_Required work_: Each of the records must appear again, exactly as it was written.

_Dataset records_:
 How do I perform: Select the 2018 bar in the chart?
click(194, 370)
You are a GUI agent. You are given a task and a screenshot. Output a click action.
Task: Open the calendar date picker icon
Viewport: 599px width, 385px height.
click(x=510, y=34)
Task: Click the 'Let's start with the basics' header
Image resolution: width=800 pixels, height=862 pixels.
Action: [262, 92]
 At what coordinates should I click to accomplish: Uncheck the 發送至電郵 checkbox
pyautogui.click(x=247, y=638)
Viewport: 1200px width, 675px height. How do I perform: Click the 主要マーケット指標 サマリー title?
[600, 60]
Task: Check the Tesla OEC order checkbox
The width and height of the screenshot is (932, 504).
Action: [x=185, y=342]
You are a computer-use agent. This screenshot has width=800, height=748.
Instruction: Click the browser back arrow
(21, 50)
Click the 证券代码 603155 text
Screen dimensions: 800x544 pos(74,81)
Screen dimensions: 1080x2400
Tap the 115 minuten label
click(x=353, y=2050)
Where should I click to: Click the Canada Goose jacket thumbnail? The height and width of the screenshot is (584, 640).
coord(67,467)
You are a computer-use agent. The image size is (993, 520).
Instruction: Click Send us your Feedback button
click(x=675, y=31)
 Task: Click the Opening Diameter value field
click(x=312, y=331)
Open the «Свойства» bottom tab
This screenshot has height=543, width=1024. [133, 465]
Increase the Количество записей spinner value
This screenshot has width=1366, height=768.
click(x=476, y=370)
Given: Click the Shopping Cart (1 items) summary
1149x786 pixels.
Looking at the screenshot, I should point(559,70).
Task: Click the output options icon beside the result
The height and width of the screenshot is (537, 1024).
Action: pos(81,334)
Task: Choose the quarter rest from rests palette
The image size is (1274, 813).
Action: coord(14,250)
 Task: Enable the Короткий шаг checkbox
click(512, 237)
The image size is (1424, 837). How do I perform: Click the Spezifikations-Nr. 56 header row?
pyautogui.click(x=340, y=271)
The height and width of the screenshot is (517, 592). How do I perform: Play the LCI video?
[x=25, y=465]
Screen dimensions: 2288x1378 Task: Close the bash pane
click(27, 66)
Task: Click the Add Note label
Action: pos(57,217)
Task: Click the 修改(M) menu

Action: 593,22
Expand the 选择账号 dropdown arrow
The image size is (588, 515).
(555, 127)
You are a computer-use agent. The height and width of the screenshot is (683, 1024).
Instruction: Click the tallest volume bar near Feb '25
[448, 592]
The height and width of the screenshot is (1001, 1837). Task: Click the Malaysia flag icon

_Answer to this exercise_:
 How do I perform: Select the 2018 bar in the chart?
click(194, 370)
You are a GUI agent. You are given a task and a screenshot. Output a click action.
Task: Open the calendar date picker icon
Viewport: 599px width, 385px height.
click(x=510, y=34)
Task: Click the 'Let's start with the basics' header
Image resolution: width=800 pixels, height=862 pixels.
Action: [262, 92]
 At what coordinates should I click to accomplish: Uncheck the 發送至電郵 checkbox
pyautogui.click(x=247, y=638)
Viewport: 1200px width, 675px height. How do I perform: Click the 主要マーケット指標 サマリー title?
[600, 60]
Task: Check the Tesla OEC order checkbox
The width and height of the screenshot is (932, 504).
Action: [x=185, y=342]
You are a computer-use agent. This screenshot has width=800, height=748.
Instruction: Click the browser back arrow
(21, 50)
Click the 证券代码 603155 text
Screen dimensions: 800x544 pos(74,81)
Screen dimensions: 1080x2400
Tap the 115 minuten label
click(x=353, y=2050)
Where should I click to: Click the Canada Goose jacket thumbnail? The height and width of the screenshot is (584, 640).
coord(67,467)
You are a computer-use agent. The image size is (993, 520).
Instruction: Click Send us your Feedback button
click(x=675, y=31)
 Task: Click the Opening Diameter value field
click(x=312, y=331)
Open the «Свойства» bottom tab
This screenshot has height=543, width=1024. [133, 465]
Increase the Количество записей spinner value
This screenshot has width=1366, height=768.
click(x=476, y=370)
Given: Click the Shopping Cart (1 items) summary
1149x786 pixels.
Looking at the screenshot, I should point(559,70).
Task: Click the output options icon beside the result
The height and width of the screenshot is (537, 1024).
Action: pos(81,334)
Task: Choose the quarter rest from rests palette
The image size is (1274, 813).
Action: coord(14,250)
 Task: Enable the Короткий шаг checkbox
click(512, 237)
The image size is (1424, 837). How do I perform: Click the Spezifikations-Nr. 56 header row?
pyautogui.click(x=340, y=271)
The height and width of the screenshot is (517, 592). How do I perform: Play the LCI video?
[x=25, y=465]
Screen dimensions: 2288x1378 Task: Close the bash pane
click(27, 66)
Task: Click the Add Note label
Action: pos(57,217)
Task: Click the 修改(M) menu

Action: 593,22
Expand the 选择账号 dropdown arrow
The image size is (588, 515).
(555, 127)
You are a computer-use agent. The height and width of the screenshot is (683, 1024).
Instruction: Click the tallest volume bar near Feb '25
[448, 592]
The height and width of the screenshot is (1001, 1837). Task: Click the Malaysia flag icon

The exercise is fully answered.